The sheriff's department has installed 80 of the buttons and transmitters in the courthouse, the justice complex and the court services building.
"It is important to the sheriff because the sheriff, by state law, is responsible for courthouse security," said Brad Ratliff, a spokesman for Wyandotte County Sheriff LeRoy Green Jr.
Concerns over the safety of judges and others in the courtrooms was heightened nationwide after inmate Brian Nichols overpowered a deputy and killed a judge and three other people in March in Fulton County, Ga., earlier this year.
Locally, there have been occasional problems.

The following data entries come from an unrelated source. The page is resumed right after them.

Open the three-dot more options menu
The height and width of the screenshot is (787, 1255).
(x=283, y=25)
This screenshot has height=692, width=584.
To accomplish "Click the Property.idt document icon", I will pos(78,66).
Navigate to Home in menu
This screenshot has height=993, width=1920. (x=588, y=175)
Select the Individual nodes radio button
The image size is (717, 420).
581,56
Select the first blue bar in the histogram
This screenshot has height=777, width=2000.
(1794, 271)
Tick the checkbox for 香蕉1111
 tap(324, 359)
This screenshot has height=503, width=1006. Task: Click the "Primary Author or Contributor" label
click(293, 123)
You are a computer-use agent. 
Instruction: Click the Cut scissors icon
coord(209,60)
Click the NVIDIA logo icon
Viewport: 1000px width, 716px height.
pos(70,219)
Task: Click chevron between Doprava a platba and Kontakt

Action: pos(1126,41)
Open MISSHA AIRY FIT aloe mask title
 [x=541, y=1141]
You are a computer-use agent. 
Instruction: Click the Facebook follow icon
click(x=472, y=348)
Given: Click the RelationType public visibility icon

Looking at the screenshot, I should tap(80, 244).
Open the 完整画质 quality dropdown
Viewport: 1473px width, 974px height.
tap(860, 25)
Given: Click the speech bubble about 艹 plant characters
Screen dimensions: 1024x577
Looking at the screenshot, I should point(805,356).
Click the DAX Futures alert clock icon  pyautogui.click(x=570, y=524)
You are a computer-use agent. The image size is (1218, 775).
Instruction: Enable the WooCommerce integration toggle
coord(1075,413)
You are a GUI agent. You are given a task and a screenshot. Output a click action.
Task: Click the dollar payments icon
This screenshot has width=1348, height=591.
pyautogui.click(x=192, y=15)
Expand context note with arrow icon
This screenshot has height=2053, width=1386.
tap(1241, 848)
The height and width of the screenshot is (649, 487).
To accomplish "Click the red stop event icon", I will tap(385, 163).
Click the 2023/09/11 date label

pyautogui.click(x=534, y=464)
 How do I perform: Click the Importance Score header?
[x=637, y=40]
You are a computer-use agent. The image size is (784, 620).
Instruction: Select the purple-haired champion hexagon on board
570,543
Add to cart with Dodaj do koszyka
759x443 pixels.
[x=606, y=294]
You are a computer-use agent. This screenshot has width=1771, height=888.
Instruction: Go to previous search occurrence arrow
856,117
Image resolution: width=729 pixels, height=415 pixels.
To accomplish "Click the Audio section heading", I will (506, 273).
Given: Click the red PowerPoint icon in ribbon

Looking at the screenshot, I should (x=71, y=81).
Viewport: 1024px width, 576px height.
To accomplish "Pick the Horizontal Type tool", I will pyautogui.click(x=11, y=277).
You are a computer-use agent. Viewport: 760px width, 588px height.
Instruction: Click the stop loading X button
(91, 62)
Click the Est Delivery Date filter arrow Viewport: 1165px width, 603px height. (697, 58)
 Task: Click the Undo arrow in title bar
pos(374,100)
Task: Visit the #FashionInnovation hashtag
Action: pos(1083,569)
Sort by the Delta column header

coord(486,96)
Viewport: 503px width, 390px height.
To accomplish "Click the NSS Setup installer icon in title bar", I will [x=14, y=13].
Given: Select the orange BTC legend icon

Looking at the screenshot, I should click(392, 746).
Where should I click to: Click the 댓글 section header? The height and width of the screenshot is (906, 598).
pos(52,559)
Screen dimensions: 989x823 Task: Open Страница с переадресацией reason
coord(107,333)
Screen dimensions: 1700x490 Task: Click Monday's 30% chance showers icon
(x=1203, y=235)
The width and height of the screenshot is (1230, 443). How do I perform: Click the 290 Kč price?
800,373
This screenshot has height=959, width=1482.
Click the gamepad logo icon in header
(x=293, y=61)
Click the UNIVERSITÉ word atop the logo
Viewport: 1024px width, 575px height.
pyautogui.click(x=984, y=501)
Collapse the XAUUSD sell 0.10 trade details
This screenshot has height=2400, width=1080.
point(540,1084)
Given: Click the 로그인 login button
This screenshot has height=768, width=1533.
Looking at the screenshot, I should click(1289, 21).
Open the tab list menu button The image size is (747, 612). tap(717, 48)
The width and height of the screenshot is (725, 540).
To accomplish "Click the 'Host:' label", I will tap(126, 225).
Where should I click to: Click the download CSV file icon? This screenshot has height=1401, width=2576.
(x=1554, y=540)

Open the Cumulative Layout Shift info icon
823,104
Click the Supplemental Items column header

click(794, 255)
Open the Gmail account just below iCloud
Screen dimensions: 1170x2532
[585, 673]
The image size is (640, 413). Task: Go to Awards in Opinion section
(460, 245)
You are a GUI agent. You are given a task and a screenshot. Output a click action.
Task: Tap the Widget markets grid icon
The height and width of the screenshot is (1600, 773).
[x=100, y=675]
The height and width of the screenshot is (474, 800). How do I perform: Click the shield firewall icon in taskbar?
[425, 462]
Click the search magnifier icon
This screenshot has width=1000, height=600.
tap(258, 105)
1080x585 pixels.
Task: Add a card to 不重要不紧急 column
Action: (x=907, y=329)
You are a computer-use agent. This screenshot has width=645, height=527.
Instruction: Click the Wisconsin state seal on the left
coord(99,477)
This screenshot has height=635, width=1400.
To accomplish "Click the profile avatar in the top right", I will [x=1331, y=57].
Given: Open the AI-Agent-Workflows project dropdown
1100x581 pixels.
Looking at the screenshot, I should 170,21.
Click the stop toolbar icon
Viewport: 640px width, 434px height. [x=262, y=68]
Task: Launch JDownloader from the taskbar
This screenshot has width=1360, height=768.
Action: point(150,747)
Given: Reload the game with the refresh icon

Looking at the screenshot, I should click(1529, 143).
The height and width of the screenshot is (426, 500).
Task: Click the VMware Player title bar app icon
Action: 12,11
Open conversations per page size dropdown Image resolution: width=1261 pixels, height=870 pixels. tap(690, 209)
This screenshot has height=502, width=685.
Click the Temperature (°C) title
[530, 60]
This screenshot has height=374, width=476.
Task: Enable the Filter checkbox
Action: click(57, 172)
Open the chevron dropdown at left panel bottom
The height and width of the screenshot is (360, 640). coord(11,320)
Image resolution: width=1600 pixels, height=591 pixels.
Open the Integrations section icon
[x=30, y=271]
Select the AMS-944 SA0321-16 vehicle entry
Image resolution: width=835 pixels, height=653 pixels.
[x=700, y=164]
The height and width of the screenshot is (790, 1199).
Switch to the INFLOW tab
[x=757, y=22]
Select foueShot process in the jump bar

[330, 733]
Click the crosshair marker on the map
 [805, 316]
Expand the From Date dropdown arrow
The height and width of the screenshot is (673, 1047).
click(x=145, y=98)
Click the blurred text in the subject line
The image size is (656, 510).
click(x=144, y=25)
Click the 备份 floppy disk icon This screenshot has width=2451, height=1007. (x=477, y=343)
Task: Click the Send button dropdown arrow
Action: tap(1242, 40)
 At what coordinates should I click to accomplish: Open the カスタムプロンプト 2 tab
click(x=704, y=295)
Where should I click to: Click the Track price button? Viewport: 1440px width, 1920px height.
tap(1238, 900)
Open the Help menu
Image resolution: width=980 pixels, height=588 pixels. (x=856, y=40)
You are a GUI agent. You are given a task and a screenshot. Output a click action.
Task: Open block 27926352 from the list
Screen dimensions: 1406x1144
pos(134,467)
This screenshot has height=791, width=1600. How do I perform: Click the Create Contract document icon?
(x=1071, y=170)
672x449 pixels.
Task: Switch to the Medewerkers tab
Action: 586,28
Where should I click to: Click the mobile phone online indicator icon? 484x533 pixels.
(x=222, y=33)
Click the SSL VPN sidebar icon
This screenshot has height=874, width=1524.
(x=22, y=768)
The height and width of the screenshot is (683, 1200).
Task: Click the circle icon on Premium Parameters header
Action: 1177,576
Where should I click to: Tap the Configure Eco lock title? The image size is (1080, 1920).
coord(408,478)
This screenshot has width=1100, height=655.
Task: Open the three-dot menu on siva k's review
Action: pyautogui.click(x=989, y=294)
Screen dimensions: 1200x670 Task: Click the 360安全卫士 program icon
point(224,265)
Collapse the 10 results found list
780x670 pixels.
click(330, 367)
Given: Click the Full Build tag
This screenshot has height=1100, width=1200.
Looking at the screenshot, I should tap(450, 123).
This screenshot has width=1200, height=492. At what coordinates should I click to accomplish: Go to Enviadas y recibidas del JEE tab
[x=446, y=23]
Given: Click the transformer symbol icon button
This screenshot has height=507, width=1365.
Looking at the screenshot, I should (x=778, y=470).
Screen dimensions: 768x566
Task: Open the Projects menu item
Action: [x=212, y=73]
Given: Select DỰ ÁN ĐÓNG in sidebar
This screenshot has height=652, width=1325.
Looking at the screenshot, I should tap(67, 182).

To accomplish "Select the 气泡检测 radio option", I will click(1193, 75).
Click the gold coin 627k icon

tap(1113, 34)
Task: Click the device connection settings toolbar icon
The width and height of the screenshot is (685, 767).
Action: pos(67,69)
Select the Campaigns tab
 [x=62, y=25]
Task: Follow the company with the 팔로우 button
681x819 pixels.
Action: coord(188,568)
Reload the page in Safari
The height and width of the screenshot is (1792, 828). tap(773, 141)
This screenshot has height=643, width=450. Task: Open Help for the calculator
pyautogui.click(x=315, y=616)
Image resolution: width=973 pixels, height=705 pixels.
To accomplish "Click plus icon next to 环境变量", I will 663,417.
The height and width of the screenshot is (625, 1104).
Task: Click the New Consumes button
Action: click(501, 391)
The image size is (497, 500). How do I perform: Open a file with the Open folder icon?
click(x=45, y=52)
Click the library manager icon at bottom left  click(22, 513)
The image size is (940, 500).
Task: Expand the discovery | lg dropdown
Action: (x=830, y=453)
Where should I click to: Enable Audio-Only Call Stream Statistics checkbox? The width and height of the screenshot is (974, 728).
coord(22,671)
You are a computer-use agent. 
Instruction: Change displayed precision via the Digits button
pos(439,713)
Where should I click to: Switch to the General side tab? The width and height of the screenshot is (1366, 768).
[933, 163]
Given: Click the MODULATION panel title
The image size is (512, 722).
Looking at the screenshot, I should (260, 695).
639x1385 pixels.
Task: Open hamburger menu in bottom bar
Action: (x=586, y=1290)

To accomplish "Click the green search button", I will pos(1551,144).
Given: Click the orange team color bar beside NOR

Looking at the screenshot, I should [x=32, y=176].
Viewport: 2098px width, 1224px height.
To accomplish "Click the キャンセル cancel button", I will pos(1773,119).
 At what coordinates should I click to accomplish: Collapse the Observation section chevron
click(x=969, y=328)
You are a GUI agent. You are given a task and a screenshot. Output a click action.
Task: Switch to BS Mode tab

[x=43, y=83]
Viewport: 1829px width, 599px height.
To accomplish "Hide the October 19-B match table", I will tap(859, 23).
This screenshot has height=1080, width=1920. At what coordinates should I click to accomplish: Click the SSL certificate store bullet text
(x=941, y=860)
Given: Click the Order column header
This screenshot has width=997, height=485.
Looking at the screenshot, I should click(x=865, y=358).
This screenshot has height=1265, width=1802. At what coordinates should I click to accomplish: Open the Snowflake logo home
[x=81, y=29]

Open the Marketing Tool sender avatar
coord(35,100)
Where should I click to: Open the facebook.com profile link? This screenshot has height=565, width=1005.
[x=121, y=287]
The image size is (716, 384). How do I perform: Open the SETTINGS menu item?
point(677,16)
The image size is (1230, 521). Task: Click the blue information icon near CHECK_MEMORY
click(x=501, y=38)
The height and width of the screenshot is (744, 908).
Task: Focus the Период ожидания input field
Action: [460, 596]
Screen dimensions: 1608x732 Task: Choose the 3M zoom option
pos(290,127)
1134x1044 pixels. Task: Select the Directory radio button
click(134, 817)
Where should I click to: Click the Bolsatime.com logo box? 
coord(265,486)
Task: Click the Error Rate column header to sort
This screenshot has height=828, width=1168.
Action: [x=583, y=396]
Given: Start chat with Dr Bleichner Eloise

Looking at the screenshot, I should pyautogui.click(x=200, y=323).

"There has been nothing as serious as what has happened in Atlanta," said Capt. Mike Freeman, chief deputy. "We have had some people boisterous inside the courtroom where a judge has wanted them out. We have also had people get into fights on their way out of the courtroom."
He said fights have also broken out in the hallways outside the courtrooms while people were waiting for a hearing, but to his best recollection no one had been seriously injured.
"The sheriff wanted to make sure the judges and citizens in those areas had an immediate response when there is a serious situation and a life is being threatened," Ratliff said.
The new system, which cost $23,000, is the latest in security advances at the courthouse. Earlier this year, county officials said the courthouse added two metal detectors and employee pass cards and was working on other changes. The sheriff plans to add surveillance cameras soon as well as a security gate near the public entrance to the county jail.
"You always have to be thinking worst-case scenario," Ratliff said, "and you have to be prepared and be thinking how to get the quickest response if things should go in the worst-case scenario."